──────── TEXT

# VAT RTD form query



## fizzy

I am filling out the annual return of trading details (RTD) VAT form for the first time, and am finding it very tricky. I have the VAT for small businesses guide but the example in that is a very simple case.

I finally got through to Revenue who helped me with column 1 but then I found out from them that I had completely misunderstood column 2, so I would really appreciate it if someone could confirm if the following is correct:

1) Column 1 - supplies
I only supply at 21% so is this (sum of VAT3 T1 values)/21*100?
My VAT3 T1 values would include some "dummy" VAT for outside EU purchases and EU purchases (i.e. I don't get charged VAT on the EU stuff or the outside EU stuff, but I self account for it, adding 21% to T1 and deducting this from T2 which does not change the VAT liability but does increase both T1 and T2)
So is the ex VAT value of the EU and outside EU purchases included in the first column, or is is purely the VAT I charged on my sales invoices?

2) Column 2 - Acquisitions from EU countries ex VAT
I thought I understood this because the heading to me says only include EU purchases i.e. the sum of VAT3 E2 figures
However, Revenue now tell me that *all* purchases (domestic, EU, outside EU) go in this column and that columns 3 and 4 should sum to column 2.
This really confuses me because the column is titled EU?!

Many thanks for your time


----------



## mandelbrot

fizzy said:


> I am filling out the annual return of trading details (RTD) VAT form for the first time, and am finding it very tricky. I have the VAT for small businesses guide but the example in that is a very simple case.
> 
> I finally got through to Revenue who helped me with column 1 but then I found out from them that I had completely misunderstood column 2, so I would really appreciate it if someone could confirm if the following is correct:
> 
> 1) Column 1 - supplies
> I only supply at 21% so is this (sum of VAT3 T1 values)/21*100?
> My VAT3 T1 values would include some "dummy" VAT for outside EU purchases and EU purchases (i.e. I don't get charged VAT on the EU stuff or the outside EU stuff, but I self account for it, adding 21% to T1 and deducting this from T2 which does not change the VAT liability but does increase both T1 and T2)
> So is the ex VAT value of the EU and outside EU purchases included in the first column, or is is purely the VAT I charged on my sales invoices?


 
OK my advice would be to forget about your T1 figures when calculating the figure for Column 1. The whole point of the form is to strip out what you call the "dummy" VAT. What you are being asked to enter is the actual net of VAT value of your actual sales / supplies in the period.



fizzy said:


> 2) Column 2 - Acquisitions from EU countries ex VAT
> I thought I understood this because the heading to me says only include EU purchases i.e. the sum of VAT3 E2 figures
> However, Revenue now tell me that *all* purchases (domestic, EU, outside EU) go in this column and that columns 3 and 4 should sum to column 2.
> This really confuses me because the column is titled EU?!

────────────────
──────── STORED RECORDS

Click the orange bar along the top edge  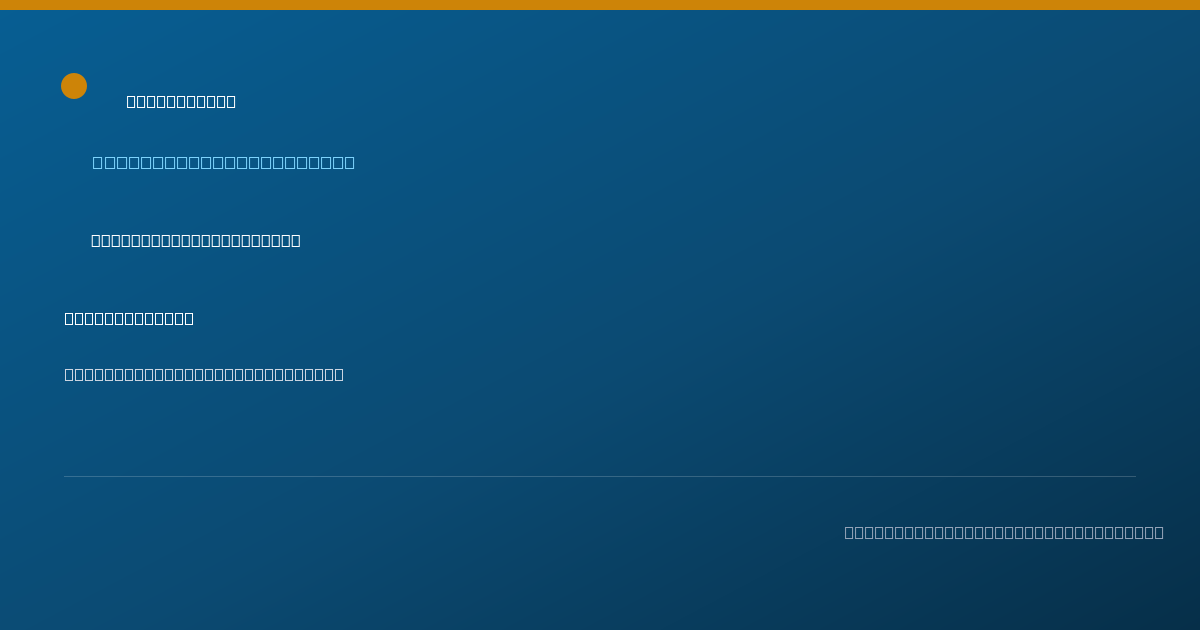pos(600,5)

────────────────
──────── STORED RECORDS

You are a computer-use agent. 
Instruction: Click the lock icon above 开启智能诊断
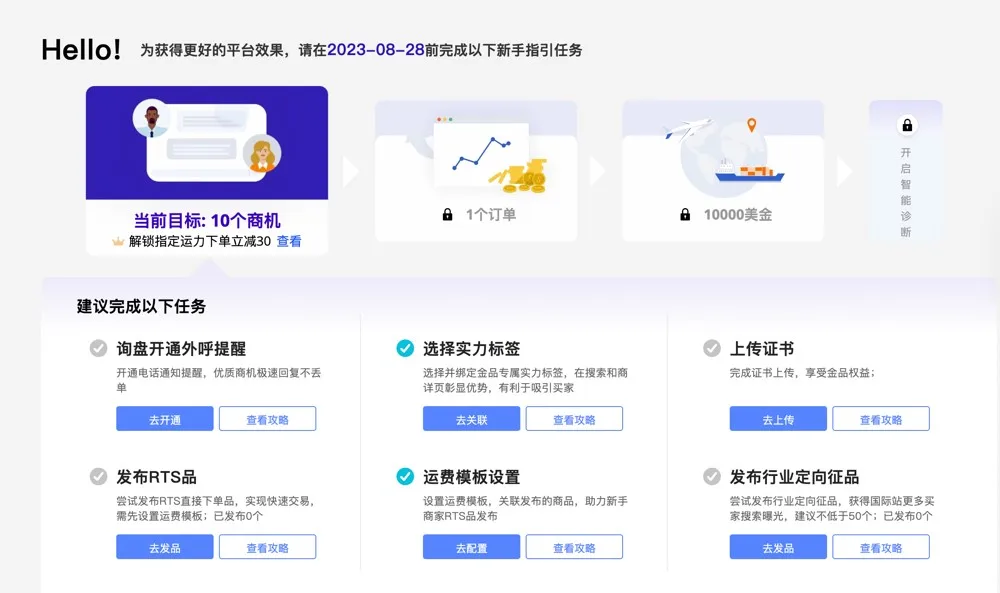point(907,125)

────────────────

● **TASKS TO COMPLETE**
(a) Translate this sentence from the VAT forum thread into Spanish: "What you are being asked to enter is the actual net of VAT value of your actual sales / supplies in the period."
(b) Write the next part of the VAT forum thread, picking up after its final quoted passage.

● **WRITTEN RESPONSES**
(a) Lo que se le pide que introduzca es el valor real, sin IVA, de sus ventas / suministros reales en el período.

(b)
It sounds like you were poorly advised there, my understanding is the same as yours, it specifically says in the notes for completing it that what is to be included in column 2 is the amounts of any acquisitions (purchases) from other EU countries, or from outside the EU, where VAT wasn't charged. This is the amount on which you would be obliged to self-account (or account for "dummy" VAT as you put it). 

By calculating VAT at the appropriate rates on the figures in column 2, and adding it to the VAT calculated on the figures in column 1, this should equal the total of your T1 ("real" VAT on sales plus "dummy" VAT).

Columns 3 & 4 are to include all purchases for resale and non-resale respectively, including the amounts already shown separately in column 2. By calculating the VAT from the figures in these 2 columns, one should have the total of the T2 VAT. And by deducting the VAT from column 2 ("dummy" VAT), one can see the amount of VAT on domestic acquisitions.

I hope that makes some sense...


----------



## fizzy

Many thanks Mandelbrot - that makes a lot of sense.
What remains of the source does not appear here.